A partir de então, ele passa a trabalhar sem cessar, especialmente para a sobrevivência do casal que o salvou. Além disso, ele pretende expiar seus erros. Em uma ocasião o bando de jagunços comandado por Joãozinho Bem-Bem chega ao povoado e Augusto e o célebre fora-da-lei se tornam amigos. É com tristeza que o protagonista o vê partir.
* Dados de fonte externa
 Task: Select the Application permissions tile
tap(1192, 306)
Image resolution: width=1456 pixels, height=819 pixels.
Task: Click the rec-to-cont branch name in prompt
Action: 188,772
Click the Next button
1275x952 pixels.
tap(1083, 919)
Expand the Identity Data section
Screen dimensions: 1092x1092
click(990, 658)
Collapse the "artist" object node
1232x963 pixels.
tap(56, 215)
Com a passagem do tempo, Augusto também se despede de Tombador, sentindo que seu momento está por vir. Ele se depara com o jagunço, que se prepara para eliminar uma família por revanche. O protagonista implora ao amigo que não cometa essa atrocidade, e o mesmo vê esse pedido como uma ofensa. Ambos duelam entre si e acabam perdendo a vida.
Biografia do Autor
João Guimarães Rosa, um dos maiores escritores de todos os tempos, produtor de uma obra de alcance universal, nasceu na cidadezinha de Cordisburgo, em Minas Gerais, filho de D. Francisca Guimarães Rosa e de Florduardo Pinto Rosa, de quem herdou a paixão pelas estórias.
Joãozito, como era chamado quando menino, teve uma infância privilegiada. Ele conviveu desde cedo com personagens encantados criados pela mente paterna e com outra herança fundamental, a familiaridade com a linguagem, tanto a de sua terra natal, quanto a de países do mundo todo. Rosa é atingido, em novembro de 1967, por um ataque fulminante do coração, talvez pela presença de tanto amor, de tantas estórias, que não mais cabiam em seu peito.